▶ [Extracted text]

******

About the public key algorithms

On the Internet one can find a lot of information about the public key algorithms, their complete description, mathematical proofs etc. Even WikiPedia will give you all the details about the RSA algorithms for instance. Still, reading all this, even implementing an algorithm yourself you will remain uncertain about how to employ it in the real world. The deeper you understand the mathematics the more are the "side" questions you would have. For example the data encrypted with RSA must be shorter than the modulus of the key set - this is obvious from the algorithm explanation. However, in the real world you generate the keys randomly and you cannot be sure that they will give the length you need - how to deal with that, how much of the length to sacrifice in order to guarantee that any data with suitable length will pass with any key pair. Further you can ask yourself - "well I can encrypt something, but should I encrypt it directly or pre-preprocess it somehow?".

The answers to such questions are given by certain standards. One of the most complete set of standards is PKCS, however there are many and many applications employing RSA and other algorithms in their own way. So, having the core algorithm (in RSA object) and some other tools (such as SFBinaryData, the BigNumber object etc.) you can comply both standards or application specific implementations at the price of some code you will need to write. So, you need to know what to do. This page aims at giving you a good idea about what RSA can do, when it is sensible to be done and what kind of constraints are there. With that in mind you will be ready to understand standards and specific implementations and make your applications work with them. We will not comment the mathematics involved - you can read about that in many places on the Internet. What this page concentrates on is the properties of the algorithm and their implications.

The RSA algorithm - what it looks like and what can it do

All the parameters involved in RSA. Note that some of them are not (optionally) used during the encryption/decryption. We list all of them here and we will comment why after that
P, Q - two large prime numbers
Modulus - is actually P*Q
PublicExp - public exponent
SecretExp - secret exponent
RSA will work fine with data that is encoded as positive integer number less than the Modulus. For such a data the encryption and decryption can be considered simply as two functions each of of which is the reverse of the other. Thus you can "decrypt" the data, then to recover its original form you need to "encrypt" it and the reverse is true as well. Thus the terms decryption and encryption are subjective and are actually selected to reflect the typical sensible usage of the algorithm.
The "encrypt" operation takes 3 arguments - the data, the Modulus and the PublicExp
The "decrypt" operation takes 3 arguments - the data, the Modulus and the SecretExp. It can be performed in 4 times faster manner if the CRT (Chinese Remainder Theorem) is applied. In such case the "decrypt" operation will take also the P and Q as parameters (see DecryptPQ method).
The fact is that knowing the Modulus and the PublicExp it is fairly difficult to calculate the SecretExp while the reverse is not true. This is the factor that determines how and what is done with the algorithm. You should not be confused by the reverse usage of Encrypt and Decrypt when the algorithm is used for purposes other then typical encryption. It is hard to come with neutral yet informative names for them so, this naming fashion took roots. They are reverse to each other and the usage depends only on how you want to use them and on the common sense.

The common and not so-common RSA usage patterns

Encryption/Decryption

This is the usage that gives the names of the operations. In this case the data is encrypted using the Modulus and the PublicExp. On the other end it is decrypted by using the Modulus and the SecretKey.

******

▶ [Set exercise 1] Please put the part of the listing that opens with the line containing "Enable the Uždarytas checkbox" and runs through the end of the listing into a numbered list, skipping blank lines, giving only those lines, and leaving out the pictures.
The RSA page and the listing after it come from unrelated sources.

******

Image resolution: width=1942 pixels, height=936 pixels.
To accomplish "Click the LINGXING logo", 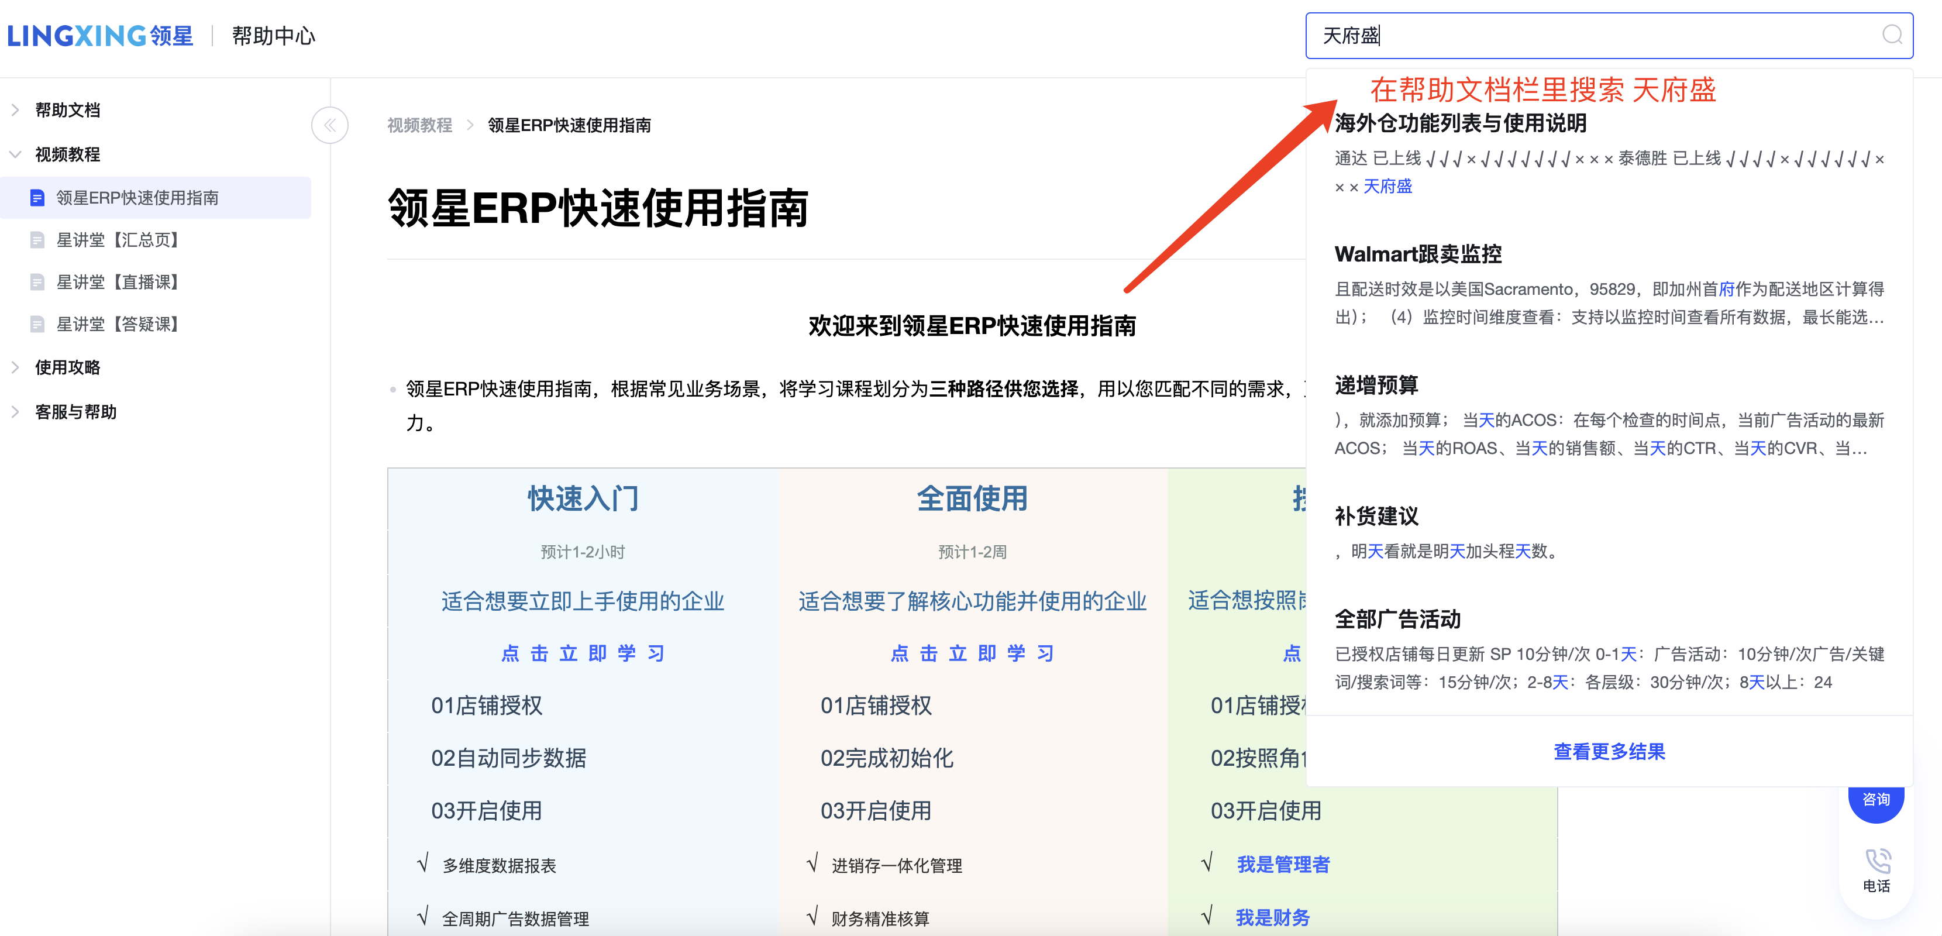I will point(100,35).
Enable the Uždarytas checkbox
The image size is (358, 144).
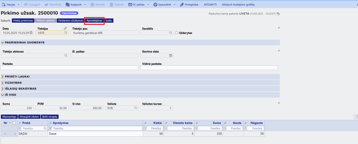click(177, 33)
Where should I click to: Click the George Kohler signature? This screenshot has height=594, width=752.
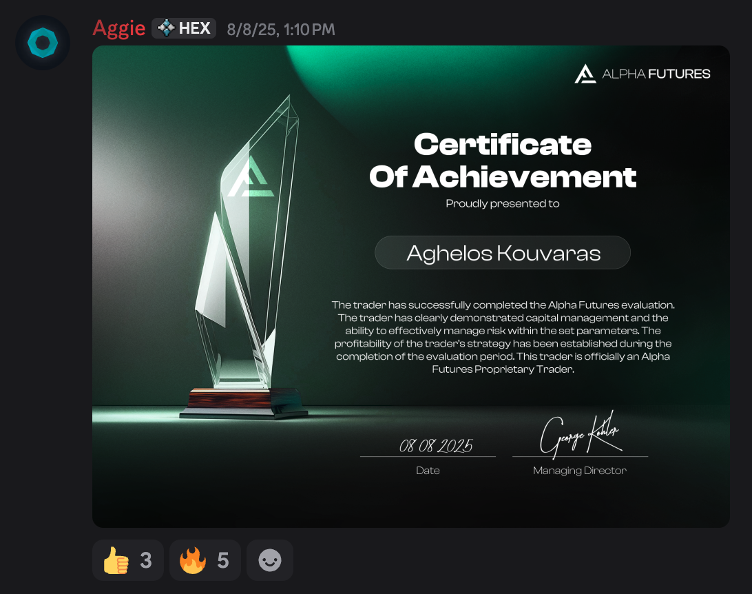point(581,435)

******

▶ [Set exercise 2]
Answer these questions from the RSA page, one per line:
(a) What is the Modulus equal to?
(b) In which object does the page say the core algorithm is provided?
(c) How many times faster can the "decrypt" operation be performed when the CRT is applied?

▶ [Written response 1]
1. Enable the Uždarytas checkbox
2. The image size is (358, 144).
3. click(177, 33)
4. Where should I click to: Click the George Kohler signature? This screenshot has height=594, width=752.
5. point(581,435)

▶ [Written response 2]
(a) P*Q
(b) The RSA object
(c) 4 times